Is there something about yourself you want to change? Maybe it’s an attitude or habit. Perhaps it has to do with trimming down or getting into shape. It could be an outward alteration or an inward revamp; something minor or major. Whatever it is, do you believe you can do it or that it can be done? Is true transformation possible?
That’s kind of a loaded question. Because if it is, then why aren’t we doing it? And if it isn’t, why bother self-assessing and trying to be better? For those who have received Jesus as their Lord and Savior, we know it can happen. We’ve seen it in us and others, or at least gotten glimpses of it. We quote verses like II Corinthians 5:17: Therefore, if anyone is in Christ, he is a new creation. The old has passed away; behold, the new has come. (ESV) And Philippians 4:13: I can do all things through him who strengthens me. (ESV) But are these truths evident in our day to day lives?
One thing I love about the Scriptures are the accounts of real people in real situations. If we ever wonder if true transformation is possible, we just have to look at Paul. The apostle who was personally commissioned by the risen Christ (Acts 9:1-18), pretty much evangelized the whole known world in the first century, and wrote much of the New Testament. We’re probably aware that he used to persecute Believers prior to his conversion but when was the last time you really took a look at who he was before he got saved?
This is what was said about him in Acts 8:3: But Saul was ravaging the church, and entering house after house, he dragged off men and women and committed them to prison. In case ravaging doesn’t give us a clear enough picture, here’s what the original Greek word means: to destroy, devastate, ravage, signifies the act of ferocious animals, such as bears, wolves, and the like, in seeking and devouring their prey. (Adam Clarke’s Commentary) Saul, or Paul as he later became known, was vicious. He went into people’s homes and dragged them to jail – both men and women. And what was their crime? Believing Jesus is the Son of God and committing their lives to Him.
When the gospel began to spread, so did Paul’s attack of the church (Acts 8:4-9:2). It wasn’t enough to destroy Christians in Jerusalem. He wanted to kill them all. This is what he said about himself: I persecuted this Way to the death, binding and delivering to prison both men and women, as the high priest and the whole council of elders can bear me witness.
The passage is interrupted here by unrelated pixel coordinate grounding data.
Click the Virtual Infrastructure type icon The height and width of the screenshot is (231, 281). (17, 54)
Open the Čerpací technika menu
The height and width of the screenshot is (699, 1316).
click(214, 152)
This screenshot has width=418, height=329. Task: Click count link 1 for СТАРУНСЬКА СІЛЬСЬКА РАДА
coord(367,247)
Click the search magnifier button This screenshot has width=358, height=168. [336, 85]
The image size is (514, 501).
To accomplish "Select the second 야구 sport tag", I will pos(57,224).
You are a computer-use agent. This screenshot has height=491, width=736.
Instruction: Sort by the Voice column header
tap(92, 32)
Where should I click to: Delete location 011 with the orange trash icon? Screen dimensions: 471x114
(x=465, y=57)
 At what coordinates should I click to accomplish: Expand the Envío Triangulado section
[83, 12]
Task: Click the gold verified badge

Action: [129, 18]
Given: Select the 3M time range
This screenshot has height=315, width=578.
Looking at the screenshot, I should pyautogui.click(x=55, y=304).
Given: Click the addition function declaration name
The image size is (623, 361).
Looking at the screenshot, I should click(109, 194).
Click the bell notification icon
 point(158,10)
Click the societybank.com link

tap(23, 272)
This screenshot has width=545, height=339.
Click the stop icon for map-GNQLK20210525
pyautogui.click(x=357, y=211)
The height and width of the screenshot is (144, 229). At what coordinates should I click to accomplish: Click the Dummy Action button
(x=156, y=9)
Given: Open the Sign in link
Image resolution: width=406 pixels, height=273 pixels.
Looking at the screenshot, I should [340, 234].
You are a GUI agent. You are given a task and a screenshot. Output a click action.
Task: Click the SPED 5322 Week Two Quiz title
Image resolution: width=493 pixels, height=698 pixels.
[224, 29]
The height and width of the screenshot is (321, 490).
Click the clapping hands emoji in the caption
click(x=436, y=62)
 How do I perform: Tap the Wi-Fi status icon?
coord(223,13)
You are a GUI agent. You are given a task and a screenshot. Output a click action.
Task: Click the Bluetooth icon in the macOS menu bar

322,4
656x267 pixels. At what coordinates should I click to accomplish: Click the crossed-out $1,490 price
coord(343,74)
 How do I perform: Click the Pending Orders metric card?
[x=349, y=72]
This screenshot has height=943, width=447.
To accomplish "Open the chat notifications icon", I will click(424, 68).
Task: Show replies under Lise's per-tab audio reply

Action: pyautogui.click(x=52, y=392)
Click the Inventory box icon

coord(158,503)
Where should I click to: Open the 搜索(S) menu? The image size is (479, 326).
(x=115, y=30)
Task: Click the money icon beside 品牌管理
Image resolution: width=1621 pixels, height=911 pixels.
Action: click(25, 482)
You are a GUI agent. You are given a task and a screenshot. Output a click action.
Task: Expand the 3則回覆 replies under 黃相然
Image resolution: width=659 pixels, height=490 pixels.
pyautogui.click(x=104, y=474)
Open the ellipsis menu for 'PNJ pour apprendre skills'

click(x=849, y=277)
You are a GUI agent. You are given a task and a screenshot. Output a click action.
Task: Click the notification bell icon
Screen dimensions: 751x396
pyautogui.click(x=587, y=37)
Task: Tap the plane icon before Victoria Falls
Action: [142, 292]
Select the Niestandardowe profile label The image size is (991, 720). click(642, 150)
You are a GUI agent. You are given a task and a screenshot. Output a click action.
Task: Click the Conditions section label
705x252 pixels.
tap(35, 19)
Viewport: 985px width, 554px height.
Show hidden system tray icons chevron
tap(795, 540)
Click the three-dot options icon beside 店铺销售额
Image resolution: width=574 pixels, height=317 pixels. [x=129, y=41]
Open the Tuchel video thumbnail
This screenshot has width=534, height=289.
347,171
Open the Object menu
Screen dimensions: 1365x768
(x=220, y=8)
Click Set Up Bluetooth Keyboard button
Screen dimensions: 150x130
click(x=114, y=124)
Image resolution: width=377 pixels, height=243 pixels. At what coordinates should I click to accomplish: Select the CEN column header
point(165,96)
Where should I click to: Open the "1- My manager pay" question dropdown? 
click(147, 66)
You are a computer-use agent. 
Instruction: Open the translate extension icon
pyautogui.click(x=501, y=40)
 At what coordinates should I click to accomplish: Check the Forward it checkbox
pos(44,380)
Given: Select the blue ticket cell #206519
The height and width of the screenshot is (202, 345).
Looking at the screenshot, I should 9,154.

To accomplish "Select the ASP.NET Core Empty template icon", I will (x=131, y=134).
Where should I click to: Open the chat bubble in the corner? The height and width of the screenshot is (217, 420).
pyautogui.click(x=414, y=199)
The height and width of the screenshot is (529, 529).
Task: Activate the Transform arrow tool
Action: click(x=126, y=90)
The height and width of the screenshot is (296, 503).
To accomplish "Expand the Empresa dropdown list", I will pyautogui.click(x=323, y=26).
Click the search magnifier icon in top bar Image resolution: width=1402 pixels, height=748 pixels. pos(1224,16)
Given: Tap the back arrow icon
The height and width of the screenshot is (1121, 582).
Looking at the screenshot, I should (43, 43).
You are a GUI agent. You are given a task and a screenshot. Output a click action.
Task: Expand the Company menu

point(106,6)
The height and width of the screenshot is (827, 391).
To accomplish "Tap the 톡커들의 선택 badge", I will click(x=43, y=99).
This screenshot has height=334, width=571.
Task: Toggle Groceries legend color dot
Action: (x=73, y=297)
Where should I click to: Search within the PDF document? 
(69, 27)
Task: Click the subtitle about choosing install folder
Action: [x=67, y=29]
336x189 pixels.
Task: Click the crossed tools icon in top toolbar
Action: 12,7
From them I received letters to the brothers, and I journeyed toward Damascus to take those also who were there and bring them in bonds to Jerusalem to be punished. …in one synagogue after another I imprisoned and beat those who believed in you. … I not only locked up many of the saints in prison after receiving authority from the chief priests, but when they were put to death I cast my vote against them. And I punished them often in all the synagogues and tried to make them blaspheme, and in raging fury against them I persecuted them even to foreign cities. (Acts 22:4,19; 26:10-11 ESV)
Paul was such a powerful and venomous persecutor of the church that three years after his conversion, when he went to Jerusalem and attempted to join the disciples, they were still afraid of him (Acts 9:26, Gal 1:17-18). They didn’t believe he had really changed even though there was much evidence of it (Acts 9:19-22). But his encounter with the risen Lord caused a total transformation. One that can’t be explained through natural reasons or arguments. It was divine and complete. And it can be the same for us.
I’m not saying all our wrong thoughts, attitudes, desires, and the like automatically change or are forever gone when we get saved. We know that wasn’t true for Paul (Rom 7) and can personally attest to it in our lives. But Scripture makes it clear that we become a new creature at conversion (II Cor 5:17). One inhabited by the Spirit of God. So real and lasting change is possible and actually expected (Rom 6:1-14, 12:1-2, Gal 5:16-25). But it only happens as we consistently press in closer to Jesus, surrender more of ourselves, and allow Him to make and mold us into His image. So let’s stop wanting to change and instead do something about it. Because true transformation is possible.
Just something that’s convicting my heart along the way.